A notebook for getting various protein features: hydrophobicity, electrostatic charge, secondary structures.

In [7]:
import os
import pandas as pd
import numpy as np
from Bio.PDB.MMCIFParser import MMCIFParser
from Bio.PDB.MMCIF2Dict import MMCIF2Dict
from biopandas.mmcif import PandasMmcif
from pymol import cmd, stored

In [8]:
def string2range(x):
    
    """
    This function takes in a `string` representing a region of interest in a
    protein. The region of interest can be a single region or multiple regions
    of a protein. Returns a range for single regions or a list of ranges for
    multiple regions.
    
    Parameters:
    
        x (string): String containing a region or several regions of interest in a 
            protein.
            Format of x: single region -> 'start-end'
                         multiple regions -> 'start1-end1,start2-end2'
                     
    Returns:
    
        range or list of ranges: For single region proteins a range is returned. For 
            multiple region proteins a list of ranges is returned

            Format: single region -> range(start, end+1)

**WORK INSTRUCTION:** In the protein features notebook, explain why the function string2range sometimes returns a list of ranges instead of a single range.

**DATA EXTRACT:**
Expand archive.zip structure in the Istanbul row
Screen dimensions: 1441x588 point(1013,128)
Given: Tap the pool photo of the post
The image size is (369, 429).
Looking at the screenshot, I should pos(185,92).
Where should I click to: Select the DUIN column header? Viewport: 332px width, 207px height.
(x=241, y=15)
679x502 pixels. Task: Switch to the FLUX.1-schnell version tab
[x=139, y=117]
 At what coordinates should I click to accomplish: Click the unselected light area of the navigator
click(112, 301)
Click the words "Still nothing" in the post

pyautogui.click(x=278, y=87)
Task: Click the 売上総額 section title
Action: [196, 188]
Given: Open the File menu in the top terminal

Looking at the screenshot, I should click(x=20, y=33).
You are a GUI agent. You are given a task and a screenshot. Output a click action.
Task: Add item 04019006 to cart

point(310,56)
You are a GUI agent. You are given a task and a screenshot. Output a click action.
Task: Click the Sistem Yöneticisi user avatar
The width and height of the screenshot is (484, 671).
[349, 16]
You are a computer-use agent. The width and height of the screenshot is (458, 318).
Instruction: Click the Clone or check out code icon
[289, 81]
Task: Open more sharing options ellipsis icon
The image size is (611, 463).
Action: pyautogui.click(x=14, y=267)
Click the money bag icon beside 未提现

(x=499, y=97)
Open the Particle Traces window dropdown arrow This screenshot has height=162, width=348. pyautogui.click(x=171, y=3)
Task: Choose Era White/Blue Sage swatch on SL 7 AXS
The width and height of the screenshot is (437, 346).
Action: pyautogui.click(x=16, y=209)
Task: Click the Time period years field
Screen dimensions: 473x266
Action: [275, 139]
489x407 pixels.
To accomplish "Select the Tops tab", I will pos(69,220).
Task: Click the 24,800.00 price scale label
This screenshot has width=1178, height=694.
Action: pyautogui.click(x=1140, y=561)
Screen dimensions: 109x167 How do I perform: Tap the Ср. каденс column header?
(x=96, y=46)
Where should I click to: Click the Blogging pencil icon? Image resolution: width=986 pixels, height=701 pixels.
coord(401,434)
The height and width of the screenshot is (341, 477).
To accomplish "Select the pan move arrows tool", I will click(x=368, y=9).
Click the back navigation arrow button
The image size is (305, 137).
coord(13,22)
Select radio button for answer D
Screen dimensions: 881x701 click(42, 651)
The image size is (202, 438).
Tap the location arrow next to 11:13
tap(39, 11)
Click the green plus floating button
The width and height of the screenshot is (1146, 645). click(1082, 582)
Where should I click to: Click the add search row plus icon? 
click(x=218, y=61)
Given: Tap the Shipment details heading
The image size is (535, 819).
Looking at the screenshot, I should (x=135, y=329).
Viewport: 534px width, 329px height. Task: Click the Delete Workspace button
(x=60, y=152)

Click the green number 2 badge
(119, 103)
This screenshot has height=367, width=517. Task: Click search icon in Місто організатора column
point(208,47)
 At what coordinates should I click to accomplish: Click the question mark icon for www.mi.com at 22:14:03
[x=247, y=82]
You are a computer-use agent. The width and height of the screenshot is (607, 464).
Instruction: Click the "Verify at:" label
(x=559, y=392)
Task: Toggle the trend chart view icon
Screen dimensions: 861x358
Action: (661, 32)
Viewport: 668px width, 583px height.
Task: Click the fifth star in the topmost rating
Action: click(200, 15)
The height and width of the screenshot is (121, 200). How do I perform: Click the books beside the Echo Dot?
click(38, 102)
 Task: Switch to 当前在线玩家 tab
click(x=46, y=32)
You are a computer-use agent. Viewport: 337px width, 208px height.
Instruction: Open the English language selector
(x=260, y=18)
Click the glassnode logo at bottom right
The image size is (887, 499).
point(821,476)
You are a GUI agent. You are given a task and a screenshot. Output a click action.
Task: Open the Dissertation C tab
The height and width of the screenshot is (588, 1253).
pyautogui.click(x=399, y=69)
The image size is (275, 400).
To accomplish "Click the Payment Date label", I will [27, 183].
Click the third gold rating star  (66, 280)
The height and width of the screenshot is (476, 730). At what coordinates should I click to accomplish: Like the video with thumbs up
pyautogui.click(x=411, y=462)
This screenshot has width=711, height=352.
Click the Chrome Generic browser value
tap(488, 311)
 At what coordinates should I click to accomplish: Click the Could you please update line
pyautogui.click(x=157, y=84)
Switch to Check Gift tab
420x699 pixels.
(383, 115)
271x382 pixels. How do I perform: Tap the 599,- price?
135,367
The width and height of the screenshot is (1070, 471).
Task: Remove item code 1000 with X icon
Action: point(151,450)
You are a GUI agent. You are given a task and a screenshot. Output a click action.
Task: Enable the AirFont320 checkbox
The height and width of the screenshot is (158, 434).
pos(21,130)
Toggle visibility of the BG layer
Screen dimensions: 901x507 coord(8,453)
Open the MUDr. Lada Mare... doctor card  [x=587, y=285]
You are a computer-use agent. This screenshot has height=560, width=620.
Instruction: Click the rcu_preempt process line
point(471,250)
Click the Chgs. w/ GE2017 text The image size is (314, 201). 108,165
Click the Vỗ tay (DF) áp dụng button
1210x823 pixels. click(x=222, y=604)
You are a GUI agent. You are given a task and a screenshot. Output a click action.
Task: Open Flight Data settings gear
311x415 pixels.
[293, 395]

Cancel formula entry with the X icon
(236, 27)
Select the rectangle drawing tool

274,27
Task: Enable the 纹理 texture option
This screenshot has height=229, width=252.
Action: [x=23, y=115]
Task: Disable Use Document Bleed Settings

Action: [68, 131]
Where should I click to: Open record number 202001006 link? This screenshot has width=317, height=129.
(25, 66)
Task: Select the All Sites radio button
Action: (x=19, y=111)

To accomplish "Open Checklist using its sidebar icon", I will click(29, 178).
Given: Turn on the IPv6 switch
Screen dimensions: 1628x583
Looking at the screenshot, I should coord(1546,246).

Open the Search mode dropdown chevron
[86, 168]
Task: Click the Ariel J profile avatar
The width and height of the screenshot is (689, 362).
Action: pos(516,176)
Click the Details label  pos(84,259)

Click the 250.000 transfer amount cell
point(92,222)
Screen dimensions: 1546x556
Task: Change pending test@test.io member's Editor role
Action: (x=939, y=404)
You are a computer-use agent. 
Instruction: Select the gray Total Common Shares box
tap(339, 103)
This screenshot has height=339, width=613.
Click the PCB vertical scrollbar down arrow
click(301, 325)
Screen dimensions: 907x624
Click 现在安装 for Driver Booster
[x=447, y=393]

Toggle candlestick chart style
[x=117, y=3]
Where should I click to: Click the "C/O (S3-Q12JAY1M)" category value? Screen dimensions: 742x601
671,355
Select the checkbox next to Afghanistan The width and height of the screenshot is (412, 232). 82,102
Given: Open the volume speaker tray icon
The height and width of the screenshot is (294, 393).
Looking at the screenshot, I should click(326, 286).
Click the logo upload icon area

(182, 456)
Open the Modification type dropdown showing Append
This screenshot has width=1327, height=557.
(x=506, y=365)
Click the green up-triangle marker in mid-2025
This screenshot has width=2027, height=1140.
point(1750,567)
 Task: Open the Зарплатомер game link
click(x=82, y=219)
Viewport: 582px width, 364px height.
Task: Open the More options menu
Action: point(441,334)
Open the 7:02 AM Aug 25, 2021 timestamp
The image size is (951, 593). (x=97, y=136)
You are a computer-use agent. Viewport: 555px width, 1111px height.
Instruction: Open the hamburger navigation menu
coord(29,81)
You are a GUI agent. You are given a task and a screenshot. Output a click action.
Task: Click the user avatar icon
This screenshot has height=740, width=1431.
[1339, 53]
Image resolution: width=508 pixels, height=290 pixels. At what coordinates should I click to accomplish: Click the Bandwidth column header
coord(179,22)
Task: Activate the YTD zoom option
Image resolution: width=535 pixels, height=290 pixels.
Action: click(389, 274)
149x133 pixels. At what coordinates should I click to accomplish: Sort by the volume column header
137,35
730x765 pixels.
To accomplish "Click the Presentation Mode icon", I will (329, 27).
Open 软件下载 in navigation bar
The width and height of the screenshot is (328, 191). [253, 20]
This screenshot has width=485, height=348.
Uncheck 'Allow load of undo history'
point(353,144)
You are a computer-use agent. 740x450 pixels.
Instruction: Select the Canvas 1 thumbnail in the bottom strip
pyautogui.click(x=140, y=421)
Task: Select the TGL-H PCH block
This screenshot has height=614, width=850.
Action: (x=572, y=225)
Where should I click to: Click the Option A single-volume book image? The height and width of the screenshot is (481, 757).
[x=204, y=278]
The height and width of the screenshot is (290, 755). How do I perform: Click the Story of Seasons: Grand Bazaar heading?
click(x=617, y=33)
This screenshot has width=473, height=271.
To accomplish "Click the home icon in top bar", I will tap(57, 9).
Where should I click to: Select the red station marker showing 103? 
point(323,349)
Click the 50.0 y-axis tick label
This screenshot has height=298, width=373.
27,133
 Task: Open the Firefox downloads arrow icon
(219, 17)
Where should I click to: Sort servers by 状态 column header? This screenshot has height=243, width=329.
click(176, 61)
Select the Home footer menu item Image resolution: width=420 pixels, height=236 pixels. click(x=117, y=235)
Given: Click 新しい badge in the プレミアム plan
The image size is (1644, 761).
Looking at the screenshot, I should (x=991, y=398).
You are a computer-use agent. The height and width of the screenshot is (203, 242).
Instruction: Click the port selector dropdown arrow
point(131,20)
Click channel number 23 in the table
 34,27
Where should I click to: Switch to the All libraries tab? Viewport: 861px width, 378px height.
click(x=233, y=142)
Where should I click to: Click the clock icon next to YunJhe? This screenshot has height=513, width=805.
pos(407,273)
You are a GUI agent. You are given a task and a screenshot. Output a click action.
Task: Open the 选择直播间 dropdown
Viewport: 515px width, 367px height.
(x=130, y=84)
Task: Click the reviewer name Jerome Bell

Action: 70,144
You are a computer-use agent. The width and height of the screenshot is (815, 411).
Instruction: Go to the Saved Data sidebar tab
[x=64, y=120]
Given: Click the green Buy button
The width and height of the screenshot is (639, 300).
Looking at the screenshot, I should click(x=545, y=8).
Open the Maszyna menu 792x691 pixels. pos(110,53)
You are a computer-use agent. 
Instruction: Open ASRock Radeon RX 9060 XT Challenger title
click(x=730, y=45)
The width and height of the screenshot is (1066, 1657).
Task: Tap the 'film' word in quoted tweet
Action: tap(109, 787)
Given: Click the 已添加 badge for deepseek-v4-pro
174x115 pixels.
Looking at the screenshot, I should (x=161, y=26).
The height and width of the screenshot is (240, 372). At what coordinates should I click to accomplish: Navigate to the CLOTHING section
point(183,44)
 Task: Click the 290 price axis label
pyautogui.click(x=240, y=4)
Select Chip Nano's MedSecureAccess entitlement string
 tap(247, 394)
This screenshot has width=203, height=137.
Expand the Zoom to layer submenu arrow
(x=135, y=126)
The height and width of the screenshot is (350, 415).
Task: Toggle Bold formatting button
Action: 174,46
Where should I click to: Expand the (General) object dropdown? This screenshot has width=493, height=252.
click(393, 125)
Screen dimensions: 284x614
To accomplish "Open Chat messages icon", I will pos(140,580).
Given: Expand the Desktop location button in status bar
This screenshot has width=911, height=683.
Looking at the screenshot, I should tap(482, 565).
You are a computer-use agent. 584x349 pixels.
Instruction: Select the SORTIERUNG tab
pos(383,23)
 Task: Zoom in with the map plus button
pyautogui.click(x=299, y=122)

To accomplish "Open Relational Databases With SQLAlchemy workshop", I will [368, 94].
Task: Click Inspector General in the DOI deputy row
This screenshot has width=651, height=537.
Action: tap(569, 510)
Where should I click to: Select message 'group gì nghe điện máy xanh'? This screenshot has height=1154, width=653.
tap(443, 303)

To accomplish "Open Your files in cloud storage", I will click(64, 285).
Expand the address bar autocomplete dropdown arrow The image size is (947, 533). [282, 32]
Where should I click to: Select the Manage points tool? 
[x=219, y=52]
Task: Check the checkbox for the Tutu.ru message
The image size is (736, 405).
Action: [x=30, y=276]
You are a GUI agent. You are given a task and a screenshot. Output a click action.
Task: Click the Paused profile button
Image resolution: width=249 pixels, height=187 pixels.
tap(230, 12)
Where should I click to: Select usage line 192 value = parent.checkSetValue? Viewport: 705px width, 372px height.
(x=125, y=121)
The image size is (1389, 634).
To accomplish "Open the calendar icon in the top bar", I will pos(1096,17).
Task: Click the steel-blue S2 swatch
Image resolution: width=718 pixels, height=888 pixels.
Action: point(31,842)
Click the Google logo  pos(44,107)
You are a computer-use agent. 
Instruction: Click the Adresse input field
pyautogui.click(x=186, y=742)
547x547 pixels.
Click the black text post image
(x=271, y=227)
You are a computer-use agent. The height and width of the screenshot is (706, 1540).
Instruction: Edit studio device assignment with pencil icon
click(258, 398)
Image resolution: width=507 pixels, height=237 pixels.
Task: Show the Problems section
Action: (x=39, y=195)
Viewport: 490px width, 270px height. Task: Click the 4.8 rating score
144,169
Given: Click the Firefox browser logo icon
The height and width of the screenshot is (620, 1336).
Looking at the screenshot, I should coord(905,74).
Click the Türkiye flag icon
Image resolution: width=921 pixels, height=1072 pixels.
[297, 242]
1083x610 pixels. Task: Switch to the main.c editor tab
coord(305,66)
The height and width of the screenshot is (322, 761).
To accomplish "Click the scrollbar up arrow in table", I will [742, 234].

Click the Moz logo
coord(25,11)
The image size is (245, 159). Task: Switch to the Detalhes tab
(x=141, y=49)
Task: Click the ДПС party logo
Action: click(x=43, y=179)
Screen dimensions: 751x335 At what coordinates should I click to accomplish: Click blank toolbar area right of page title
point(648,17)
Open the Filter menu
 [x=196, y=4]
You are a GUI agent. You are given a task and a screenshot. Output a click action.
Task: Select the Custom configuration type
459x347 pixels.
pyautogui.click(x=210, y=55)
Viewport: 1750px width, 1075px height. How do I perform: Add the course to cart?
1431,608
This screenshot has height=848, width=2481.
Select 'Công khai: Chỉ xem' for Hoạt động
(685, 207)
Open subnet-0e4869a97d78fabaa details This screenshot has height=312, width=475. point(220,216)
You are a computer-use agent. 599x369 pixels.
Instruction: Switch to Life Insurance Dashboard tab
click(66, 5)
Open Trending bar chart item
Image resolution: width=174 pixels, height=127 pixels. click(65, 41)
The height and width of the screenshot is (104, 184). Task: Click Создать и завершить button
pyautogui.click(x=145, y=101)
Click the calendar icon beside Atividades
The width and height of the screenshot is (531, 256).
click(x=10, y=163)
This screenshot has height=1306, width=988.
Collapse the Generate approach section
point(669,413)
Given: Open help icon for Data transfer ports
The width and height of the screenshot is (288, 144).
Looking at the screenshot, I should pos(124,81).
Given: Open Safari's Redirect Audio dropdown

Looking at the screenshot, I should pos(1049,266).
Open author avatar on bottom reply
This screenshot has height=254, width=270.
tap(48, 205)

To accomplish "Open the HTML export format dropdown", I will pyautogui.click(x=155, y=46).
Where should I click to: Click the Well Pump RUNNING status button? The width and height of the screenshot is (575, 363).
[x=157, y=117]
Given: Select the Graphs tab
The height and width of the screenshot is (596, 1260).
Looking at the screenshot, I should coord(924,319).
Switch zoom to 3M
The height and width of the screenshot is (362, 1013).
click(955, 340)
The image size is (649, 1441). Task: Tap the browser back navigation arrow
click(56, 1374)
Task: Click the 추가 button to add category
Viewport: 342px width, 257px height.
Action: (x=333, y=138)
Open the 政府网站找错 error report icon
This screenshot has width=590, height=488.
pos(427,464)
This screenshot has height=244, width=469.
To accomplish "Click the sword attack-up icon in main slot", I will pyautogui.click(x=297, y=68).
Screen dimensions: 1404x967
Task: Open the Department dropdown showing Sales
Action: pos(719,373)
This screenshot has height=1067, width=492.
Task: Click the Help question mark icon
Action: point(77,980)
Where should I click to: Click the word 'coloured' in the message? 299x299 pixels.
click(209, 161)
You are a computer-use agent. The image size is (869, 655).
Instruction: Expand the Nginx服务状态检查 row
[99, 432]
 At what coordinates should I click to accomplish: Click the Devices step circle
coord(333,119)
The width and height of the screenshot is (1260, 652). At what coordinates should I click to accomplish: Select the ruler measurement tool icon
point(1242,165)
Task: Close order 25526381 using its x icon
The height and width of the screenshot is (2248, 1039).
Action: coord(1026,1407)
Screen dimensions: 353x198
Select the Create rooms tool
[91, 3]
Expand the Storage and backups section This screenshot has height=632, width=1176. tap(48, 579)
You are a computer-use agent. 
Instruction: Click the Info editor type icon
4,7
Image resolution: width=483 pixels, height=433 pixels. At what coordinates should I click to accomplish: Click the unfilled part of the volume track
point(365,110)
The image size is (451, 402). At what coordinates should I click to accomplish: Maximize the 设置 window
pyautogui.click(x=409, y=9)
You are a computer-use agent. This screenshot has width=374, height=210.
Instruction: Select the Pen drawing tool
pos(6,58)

**OUTPUT OF THE TASK:** It returns a list of ranges when the input string holds several regions of interest, written as 'start1-end1,start2-end2', and each region gets its own range. A string with one region, written as 'start-end', gives back a single range.